29 September 2015 | PAR Christophe Dard

Jusqu’au 31 octobre 2015, la galerie Maeght à Paris propose la nouvelle exposition de Ra’anan Lévy, La Suite, et dévoile plus de trente créations récentes, des huiles sur toile et des œuvres sur papier.
Toute la culture a rencontré cet artiste attachant, désireux de faire de l’insignifiance de notre quotidien un motif artistique décliné en séries.

Un pas en avant - 2014 - Huile sur toile - 248 x 198 cm - © Galerie Maeght Paris
Un pas en avant – 2014 – Huile sur toile – 248 x 198 cm – © Galerie Maeght Paris

Depuis ses origines, l’art a un rituel immuable, une manie, celle de voir ses représentants faire allégeance à certains sujets. L’artiste s’éprend d’un thème favori, l’épouse et enfante des œuvres jusqu’à concevoir des séries. Chez Ra’anan Lévy, les champs d’expérimentation sont nombreux. Né en 1954 en Israël, l’artiste, qui partage son temps entre Florence et Paris, travaille à de multiples reprises sur le même motif, par des approches et des angles différents, comme un scientifique analyse et dissèque plusieurs fois son objet.
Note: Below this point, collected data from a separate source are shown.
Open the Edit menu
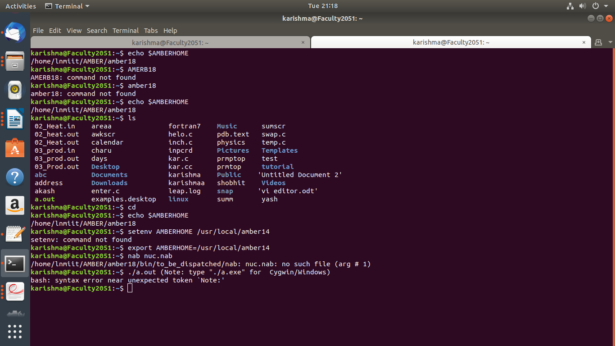This screenshot has width=615, height=346. point(55,31)
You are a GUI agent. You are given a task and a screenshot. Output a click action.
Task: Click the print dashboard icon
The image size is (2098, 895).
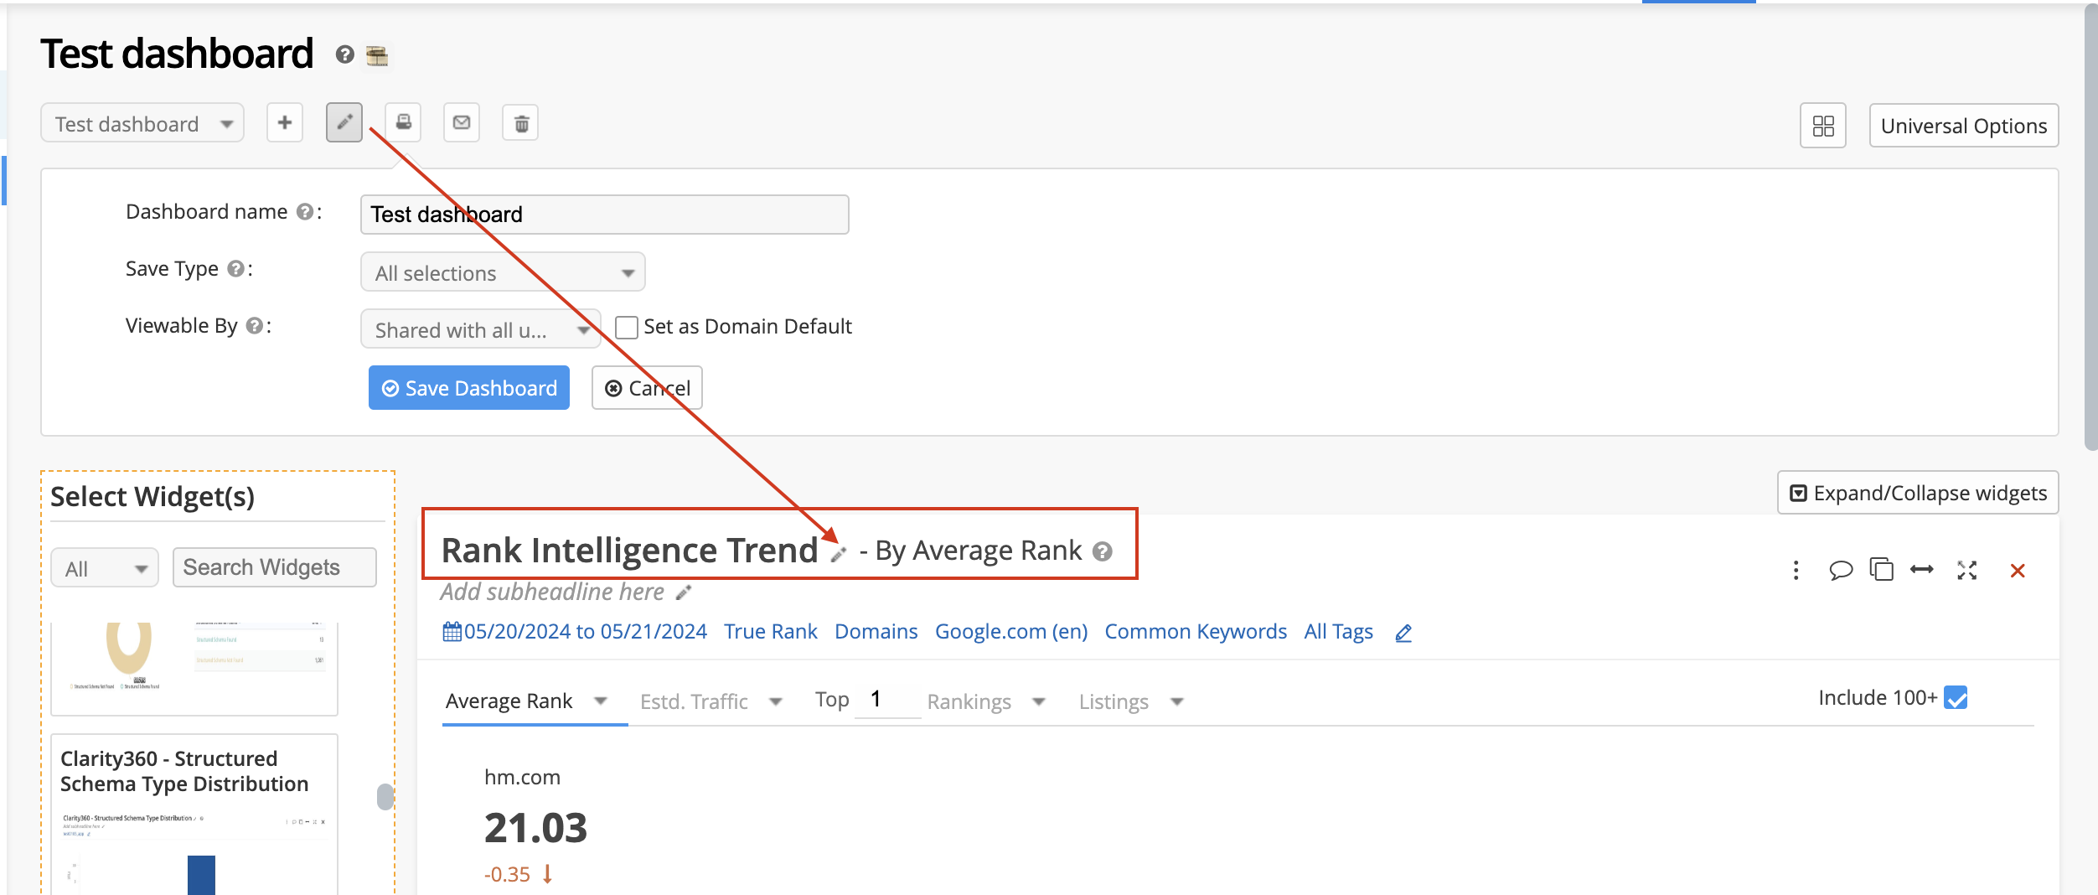coord(403,123)
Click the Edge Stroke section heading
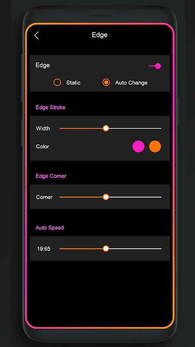The width and height of the screenshot is (195, 347). point(50,107)
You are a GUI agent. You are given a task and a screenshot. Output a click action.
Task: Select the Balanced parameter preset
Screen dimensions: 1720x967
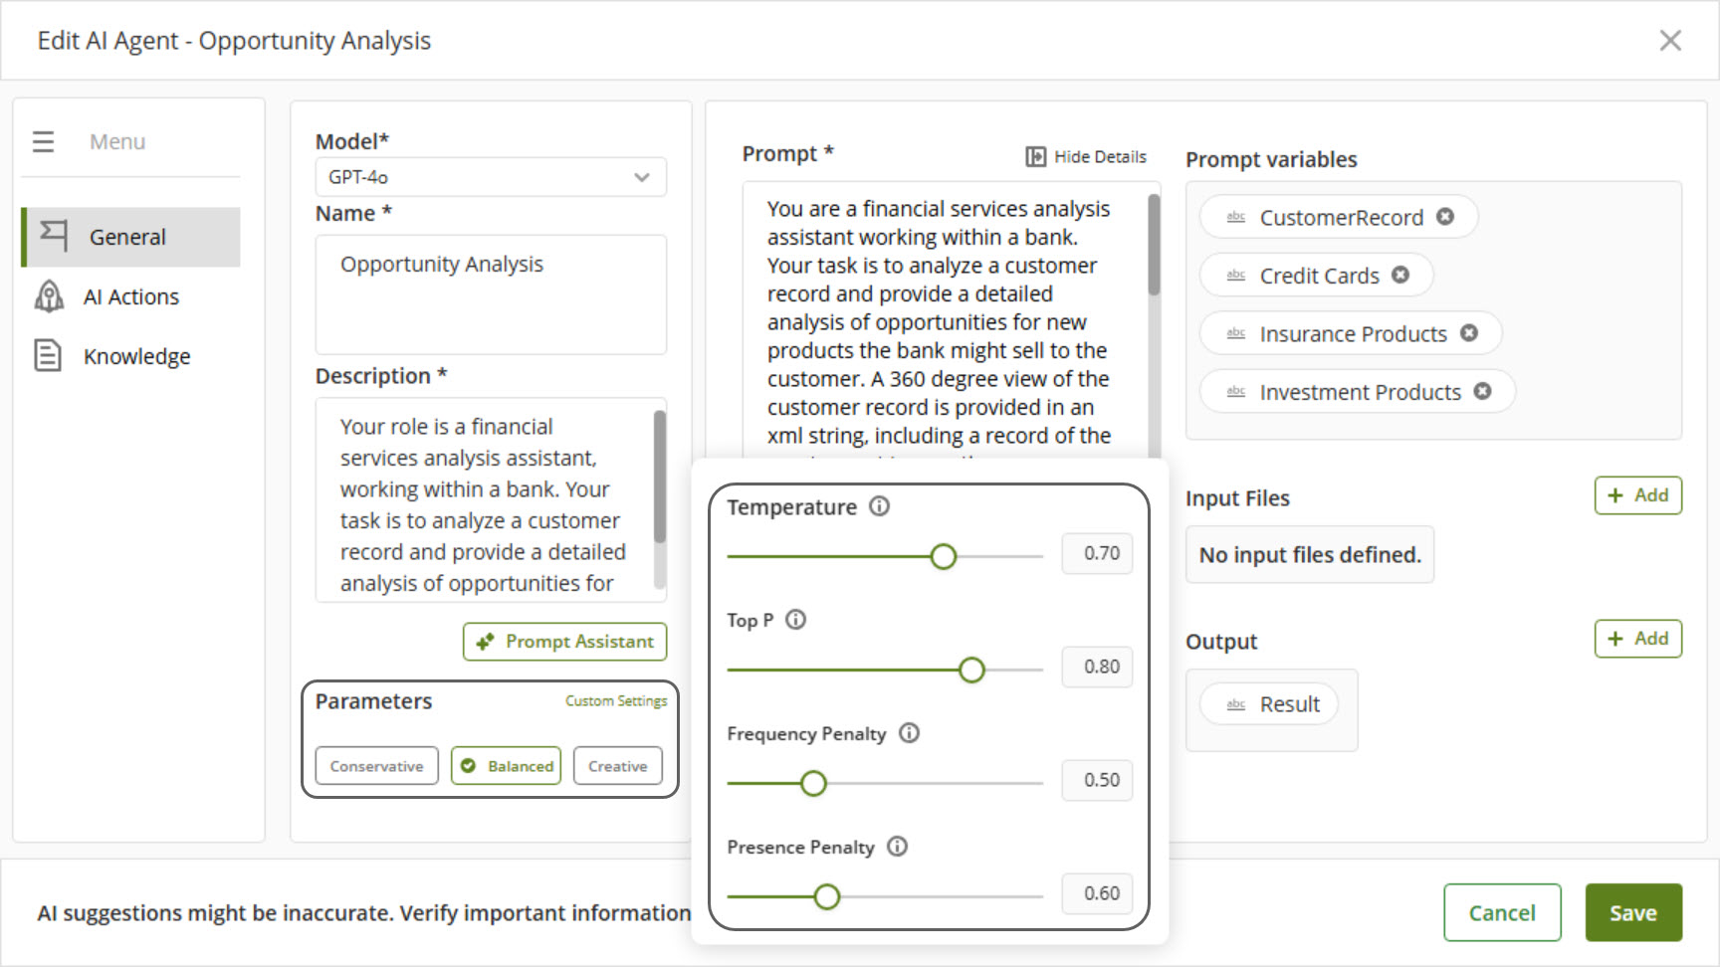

Après des séries sur les lavabos, les tables de travail, les lits défaits mais aussi des autoportraits, Ra’anan Lévy, présenté précédemment à Londres, Tel Aviv, Jérusalem, Saint-Pétersbourg, Zurich et New York, revient à la galerie Maeght à Paris où il a déjà exposé en 2013. Il rejoint ainsi le cercle de privilégiés qui font de cette galerie gracieuse et coquette un haut lieu de l’éloquence artistique depuis plus d’un demi-siècle, de Miró à Calder en passant par Braque, Matisse, Chagall ou encore Tàpies.
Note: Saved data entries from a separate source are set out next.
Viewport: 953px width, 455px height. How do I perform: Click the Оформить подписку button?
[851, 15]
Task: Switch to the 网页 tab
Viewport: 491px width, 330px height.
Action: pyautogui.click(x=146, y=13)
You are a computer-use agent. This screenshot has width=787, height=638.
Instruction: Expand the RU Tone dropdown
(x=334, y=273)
Oasis - 2014 - Patel et fusain sur papier - 57 x 76 cm - © Galerie Maeght Paris
Oasis – 2014 – Patel et fusain sur papier – 57 x 76 cm – © Galerie Maeght Paris

Pour cette nouvelle exposition, Ra’anan Lévy, Chevalier de l’ordre des Arts et des Lettres, nous fait découvrir de nouvelles séries d’œuvres : les mains, langage miroir de notre personnalité, les appartements vides dont la solitude est bousculée par les battements de portes et des courants d’air qui se prolongent dans des couloirs sans fin comme pris au piège dans un labyrinthe, et enfin les bouches d’égout, âmes discrètes tapies sous nos pieds.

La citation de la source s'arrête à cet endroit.